9. The method of claim 1 further comprising: narrowing the vocabulary of the grammar if the request does not include at least one keyword of the vocabulary.

10. The method of claim 9 further comprising: providing a prompt including one or more keywords of the narrowed vocabulary; and traversing a path in the tree to retrieve content related to a keyword selected from said one or more keywords in the narrowed vocabulary.

11. The method of claim 10 further comprising: expanding the vocabulary of grammar based on the path traversed in the navigation tree.

12. The method of claim 1 wherein the conventional markup language is HyperText Markup Language.

13. A method performed on a computer for browsing content available from a communication network comprising: receiving a document containing content in a conventional markup language format and a style sheet for the document; generating a document tree from the document; generating a style tree from the style sheet, the style tree comprising a plurality of style sheet rules; converting the document tree into a navigation tree using the style sheet rules, navigation tree associated with a vocabulary having one or more keywords, the navigation tree including one or more content nodes and routing nodes defining paths of the navigation tree, each content node including some portion of the content and a keyword associated with the respective portion of the content, each routing node including at least one keyword referencing other nodes in the navigation tree; receiving a request to access the content; and traversing a path in the navigation tree, adding keywords included in any node along the traversed path to the vocabulary in response to the request.
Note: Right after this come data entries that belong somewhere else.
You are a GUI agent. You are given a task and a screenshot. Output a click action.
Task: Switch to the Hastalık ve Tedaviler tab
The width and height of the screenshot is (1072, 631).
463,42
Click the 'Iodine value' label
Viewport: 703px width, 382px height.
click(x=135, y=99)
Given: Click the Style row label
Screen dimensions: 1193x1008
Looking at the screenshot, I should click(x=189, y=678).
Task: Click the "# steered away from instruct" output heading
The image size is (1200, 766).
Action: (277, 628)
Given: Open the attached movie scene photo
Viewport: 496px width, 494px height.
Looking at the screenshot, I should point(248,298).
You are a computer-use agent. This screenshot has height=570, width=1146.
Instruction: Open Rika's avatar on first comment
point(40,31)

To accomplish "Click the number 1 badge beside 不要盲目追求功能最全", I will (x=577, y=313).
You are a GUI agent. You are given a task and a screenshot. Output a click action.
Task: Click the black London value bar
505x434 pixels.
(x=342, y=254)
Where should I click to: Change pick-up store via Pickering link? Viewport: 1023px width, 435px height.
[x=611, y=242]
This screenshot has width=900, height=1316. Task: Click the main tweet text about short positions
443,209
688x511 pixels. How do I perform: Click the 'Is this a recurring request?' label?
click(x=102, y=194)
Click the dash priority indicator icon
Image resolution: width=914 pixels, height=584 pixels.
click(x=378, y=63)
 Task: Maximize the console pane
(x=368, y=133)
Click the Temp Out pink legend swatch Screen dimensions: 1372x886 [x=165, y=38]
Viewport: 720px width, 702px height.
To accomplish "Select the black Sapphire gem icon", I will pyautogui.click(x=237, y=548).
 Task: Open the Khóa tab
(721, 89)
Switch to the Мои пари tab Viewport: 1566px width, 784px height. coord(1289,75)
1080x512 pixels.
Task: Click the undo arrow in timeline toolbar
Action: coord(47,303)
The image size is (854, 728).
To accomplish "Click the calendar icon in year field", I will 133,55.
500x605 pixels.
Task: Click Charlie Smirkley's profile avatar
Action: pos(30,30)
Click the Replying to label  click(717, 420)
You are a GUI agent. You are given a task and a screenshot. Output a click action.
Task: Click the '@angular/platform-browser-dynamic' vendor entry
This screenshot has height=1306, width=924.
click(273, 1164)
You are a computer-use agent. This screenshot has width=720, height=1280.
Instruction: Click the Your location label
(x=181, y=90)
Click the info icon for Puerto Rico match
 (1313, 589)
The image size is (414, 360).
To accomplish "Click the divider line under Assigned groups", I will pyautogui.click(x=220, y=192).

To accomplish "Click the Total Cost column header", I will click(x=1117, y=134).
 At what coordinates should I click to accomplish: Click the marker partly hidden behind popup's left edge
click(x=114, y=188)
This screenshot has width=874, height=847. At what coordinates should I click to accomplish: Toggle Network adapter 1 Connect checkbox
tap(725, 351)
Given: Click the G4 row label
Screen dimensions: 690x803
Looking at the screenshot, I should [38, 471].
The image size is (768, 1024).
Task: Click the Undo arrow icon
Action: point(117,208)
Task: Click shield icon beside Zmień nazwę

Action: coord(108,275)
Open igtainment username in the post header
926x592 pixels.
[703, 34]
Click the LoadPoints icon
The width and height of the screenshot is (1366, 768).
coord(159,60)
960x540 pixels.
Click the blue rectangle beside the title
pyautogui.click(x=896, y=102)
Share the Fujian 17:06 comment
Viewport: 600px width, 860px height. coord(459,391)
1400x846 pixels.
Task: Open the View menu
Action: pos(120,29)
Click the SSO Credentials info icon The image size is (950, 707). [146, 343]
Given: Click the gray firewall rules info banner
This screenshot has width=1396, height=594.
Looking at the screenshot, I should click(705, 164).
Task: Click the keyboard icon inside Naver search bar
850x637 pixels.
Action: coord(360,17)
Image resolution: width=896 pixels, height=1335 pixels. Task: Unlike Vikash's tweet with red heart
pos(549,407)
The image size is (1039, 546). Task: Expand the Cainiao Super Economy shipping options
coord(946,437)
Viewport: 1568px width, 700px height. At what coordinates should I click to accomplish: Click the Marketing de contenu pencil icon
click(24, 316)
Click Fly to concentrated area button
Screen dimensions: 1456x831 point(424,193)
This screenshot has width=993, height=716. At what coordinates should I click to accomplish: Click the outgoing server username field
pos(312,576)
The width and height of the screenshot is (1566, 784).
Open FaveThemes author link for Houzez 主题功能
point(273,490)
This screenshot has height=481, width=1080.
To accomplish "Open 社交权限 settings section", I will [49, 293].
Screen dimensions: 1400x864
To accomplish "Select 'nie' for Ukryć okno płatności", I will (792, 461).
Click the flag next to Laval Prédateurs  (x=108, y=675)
14. The method of claim 13 wherein the request is in the form of speech.

15. The method of claim 13 comprising: generating a first speech recognition result indicating whether the request includes any keyword of the vocabulary; assigning a first confidence score to the first speech recognition result; and rejecting the request, if the first confidence score is below a rejection threshold.

16. The method of claim 11 comprising: accepting the request if the first confidence score is greater than a recognition threshold.

17. The method of claim 16 wherein the first confidence score is between the rejection threshold and the recognition threshold, the method comprising searching the vocabulary to find one or more matches for any keyword including in the request.

18. The method of claim 15 comprising: providing a first group of keywords included in the vocabulary from which to select if the first confidence score is below the rejection threshold; generating a second speech recognition result in response to a selection from the first group; and assigning a second confidence score to the second speech recognition result.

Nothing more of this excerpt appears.